=== Что сделать ===
Верни дословно фрагмент текста об архитектурной среде между словами «Идея среды, будучи» и «как пространства архитектуры.» включительно.

━━━ Исходный текст ━━━

Комплименты, замечания и суждения сторонников и противников «средовой партии» поставили архитектуру, тем не менее, перед серьезными дилеммами:

— вступив в «брак», окажется ли архитектура, к примеру, среди вещей или феноменов сознания?

— кто и какими средствами будет располагать в этом «браке»?

— эта «партия» — обретение посредника или рассредоточение себя?

 

Языковую игру можно продолжать, но так и не прийти к обстоятельствам, разрешающим эти вопросы. Требуется конструкция, и лучше изначально грубая, нежели детализированная и фрагментированная последствиями возникших парадоксов, противоречий к предпочтений, составивших багаж «средового» подхода.

Идея среды, будучи ассимилирована архитекгурным сознанием (или осуществив экспансию в его пределы, что не важно), уже осуществила для него композицию трех важнейших ипостасей архитектуры:

области сосуществования разного, именно как области архитектуры,

— особого мира как установления к такого рода существованию, именно как мира архитектуры,

пространства, в котором не стеснясь помещаются и из которого не толпясь выступают устанавливаемые и восстанавливаемые возможности архитектуры, именно как пространства архитектуры.

 

В первой ипостаси архитектурная среда означает прежде всего вещно-материальное выражение архитектуры, ее слитность со всеми вещными областями существования человека и произведенного им. Выражая собой область, архитектурная среда предоставляет человеку и произведенному им способ существования, что позволяет говорить об этой ее ипостаси как среде существования. Функция архитектурной среды здесь в обозначении границ того или иного способа, в выделении его из других, в локализации его осуществления и в закреплении в качестве некоторого института.

Мир архитектуры, вторая ипостась, выделяет и обозначает в наличных способах бытия и в формах их осуществления архитектурные формы и представляет их среде обитания. Мир архитектуры — это не столько вещный и материальный мир, сколько совокупность представлений, обособляющих специфические способы видения и понимания жизнеустройства.

━━━ Исходные данные ━━━

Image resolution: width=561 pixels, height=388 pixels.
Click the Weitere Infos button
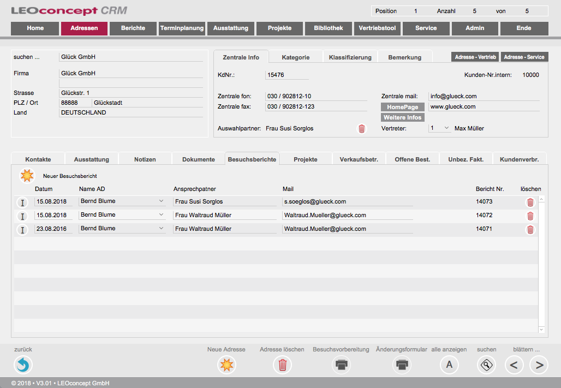[403, 117]
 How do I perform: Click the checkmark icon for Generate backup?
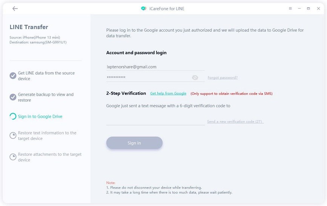click(13, 97)
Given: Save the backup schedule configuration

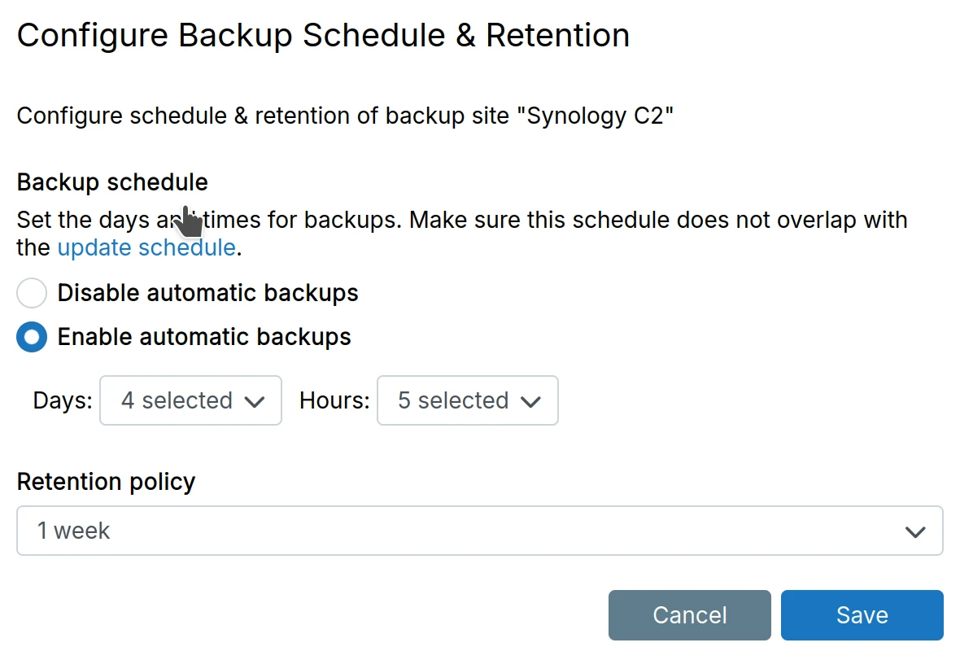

━━━

=== Ответ ниже ===
Идея среды, будучи ассимилирована архитекгурным сознанием (или осуществив экспансию в его пределы, что не важно), уже осуществила для него композицию трех важнейших ипостасей архитектуры:

области сосуществования разного, именно как области архитектуры,

— особого мира как установления к такого рода существованию, именно как мира архитектуры,

пространства, в котором не стеснясь помещаются и из которого не толпясь выступают устанавливаемые и восстанавливаемые возможности архитектуры, именно как пространства архитектуры.